While Auxin Solar does call out companies by name in the petition, Commerce is being asked to look at the countries as a whole rather than individual players. This differs from the 2021 petition, which came from a group of anonymous U.S. manufacturers calling themselves American Solar Manufacturers Against Chinese Circumvention (A-SMACC). The companies claimed anonymity because they were fearful of retaliation by the Chinese companies they named. The petition was largely denied because of that anonymity (Commerce could not determine the anonymous companies’ business dealings in the mentioned countries) and because calling out specific companies went against the requirements of the Tariff Act of 1930 (which looks at countries rather than companies).

In 2015, Commerce completed a similar investigation into Chinese solar companies shifting production of solar cells to Taiwan as a way to avoid the antidumping tariffs. Commerce did find the Taiwan operations at fault and tariffs were extended to the country.

During last year’s petition discussion, many in the U.S. solar installation community were feeling the affects of the suggested tariffs. In addition to global supply chain issues, the 2021 petition had spooked some module exporters, leading to fewer solar panels entering the country. In September, George Hershman, president of SOLV Energy, the country’s largest solar EPC with 3,000 employees nationwide, said the petition was affecting the company’s ability to plan for future projects.

“Module deliveries to the U.S. have frozen. This isn’t something in the future.
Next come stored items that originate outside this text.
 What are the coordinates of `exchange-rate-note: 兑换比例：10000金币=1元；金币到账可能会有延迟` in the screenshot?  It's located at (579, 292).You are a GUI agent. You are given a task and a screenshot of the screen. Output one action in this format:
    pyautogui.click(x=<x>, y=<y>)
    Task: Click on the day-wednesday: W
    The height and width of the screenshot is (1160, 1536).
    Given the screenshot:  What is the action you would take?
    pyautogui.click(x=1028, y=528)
Just the submitting of this petition has essentially frozen the market,” he said. “We can’t get module manufacturers today to sign purchase orders that we need to deliver projects in the near-term because of the concern of whether there will be a 50 to 250% tariff when those modules hit the port. Nobody can take that cost risk, so it’s essentially stopping projects going forward.”
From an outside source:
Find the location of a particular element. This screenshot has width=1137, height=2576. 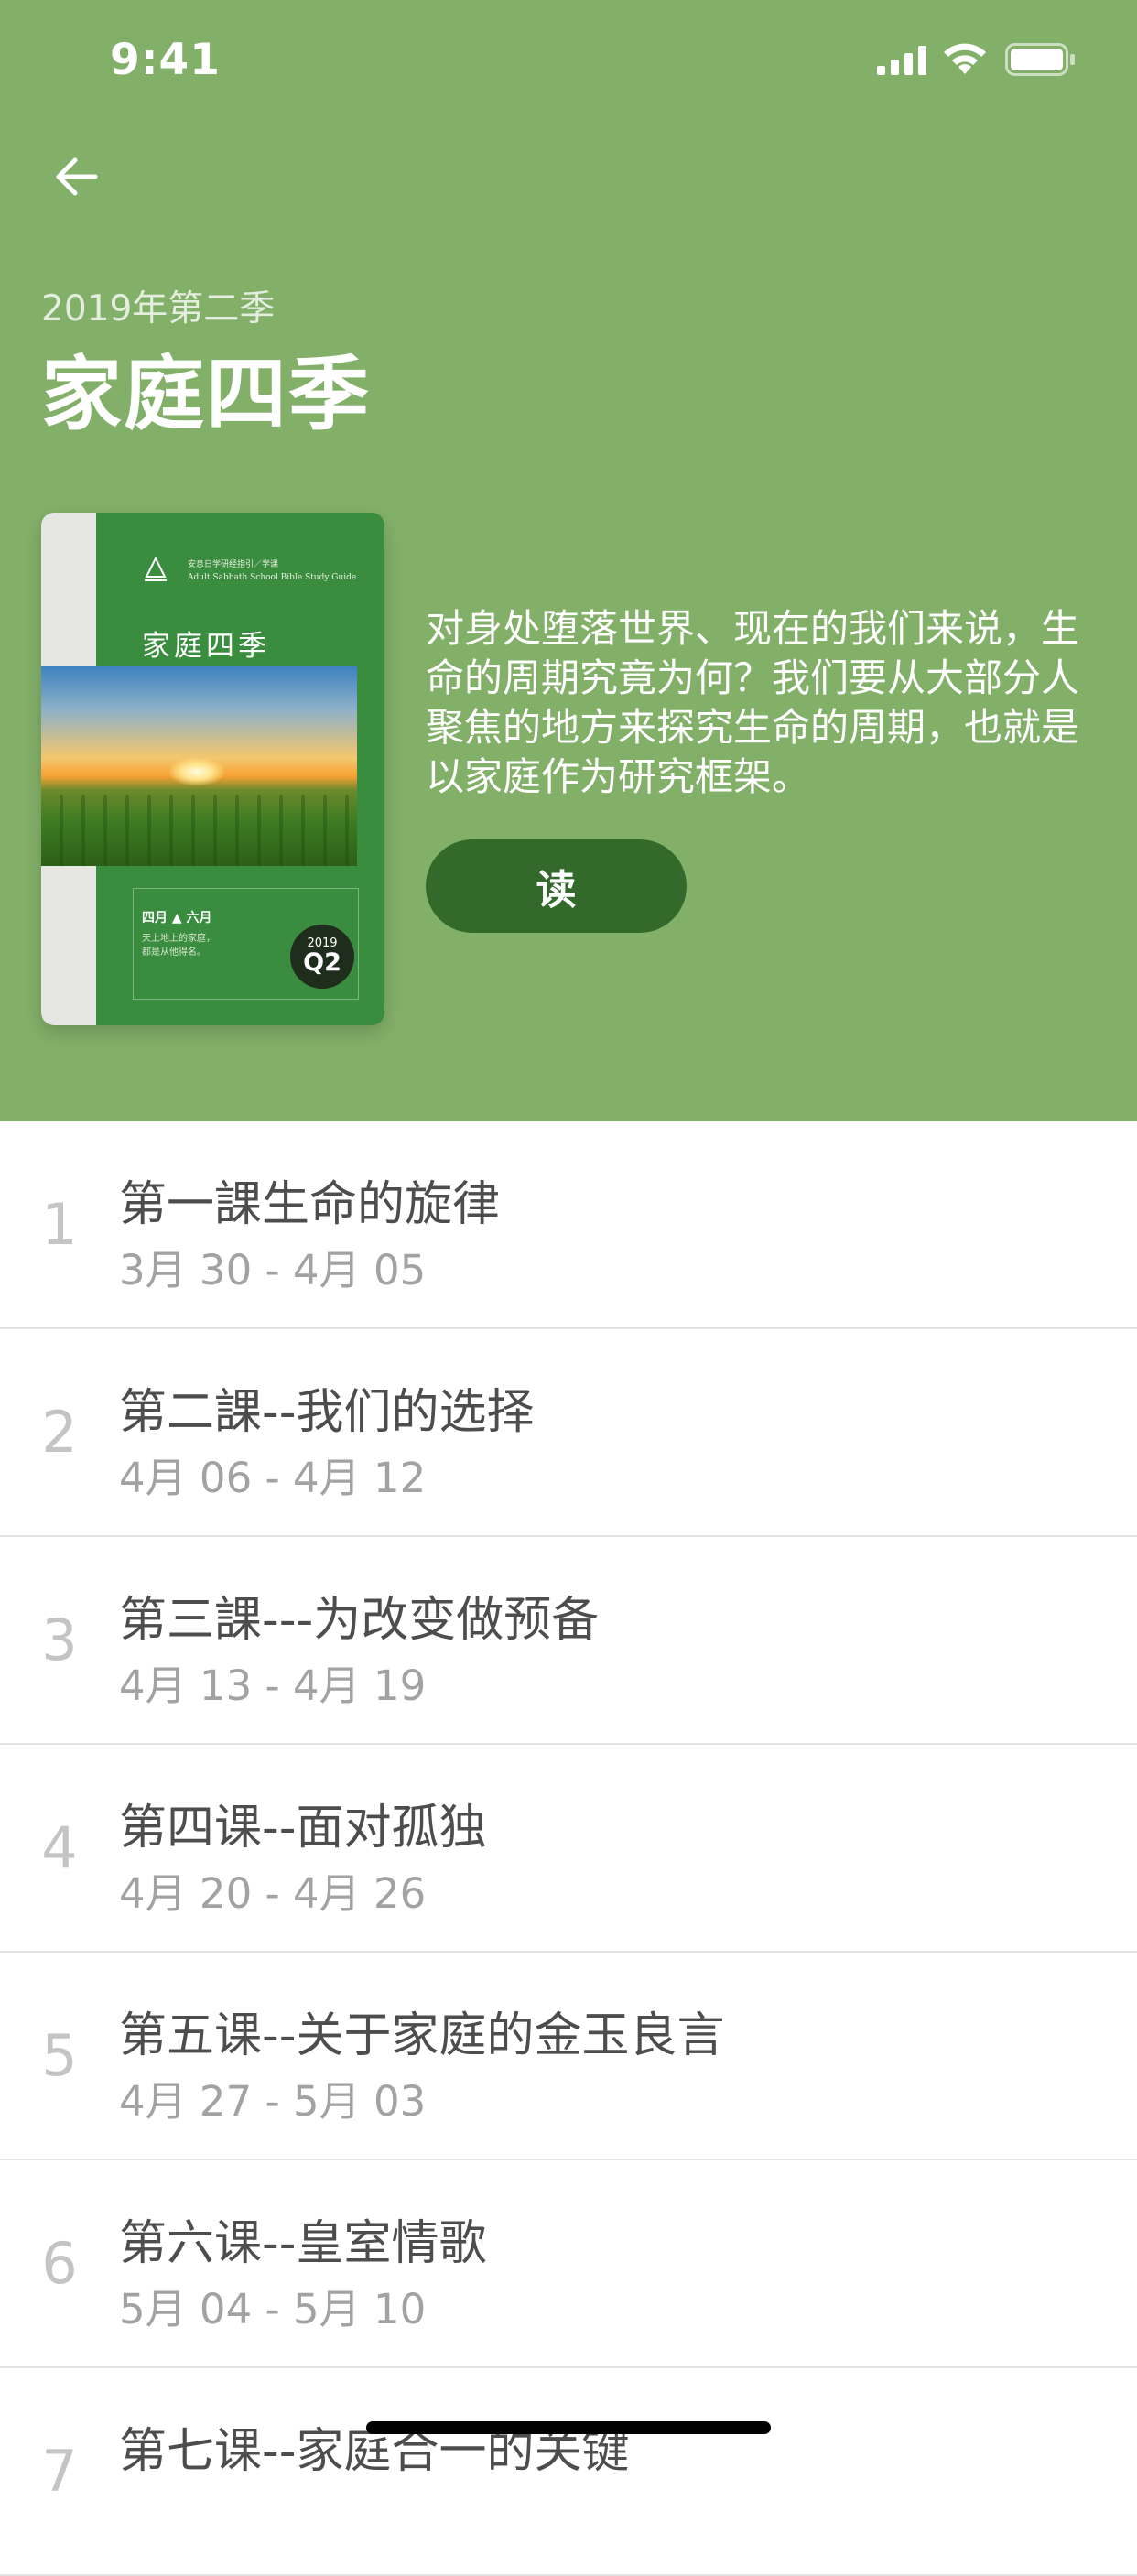

home-indicator is located at coordinates (568, 2428).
Hershman stated that SOLV Energy was already contracted for 4.5 GW of solar installations in 2022 and the suggested tariffs had put “almost 100% of that work” at risk. “To say that this is a small issue or a nuanced issue is clearly an understatement. This has significant risk to our business and those thousands of employees. This is about whether or not we hire 3,000 or 4,000 employees to deploy the projects we have under contract or we start laying off employees in 30 days,” he said in September.

Although Commerce denied that 2021 petition, the battle begins again.

Abigail Ross Hopper, president and CEO of the Solar Energy Industries Association (SEIA), released a statement on the development:

This is yet another attempt to abuse U.S. trade laws and cause serious economic harm to the American solar industry and its 230,000 workers, shockingly, all at the behest of a single company. SEIA will aggressively oppose this petition.
As President Biden recognized just last week, there is a way to increase American manufacturing in the solar supply chain and it is an approach that has widespread support. Passing climate and energy provisions in Congress with Senator Ossoff’s Solar Energy Manufacturing for America Act would generate tens of billions of dollars in investment in U.S. manufacturing.

This frivolous, self-interested petition could derail the entire American solar energy industry and disable efforts to tackle the climate crisis.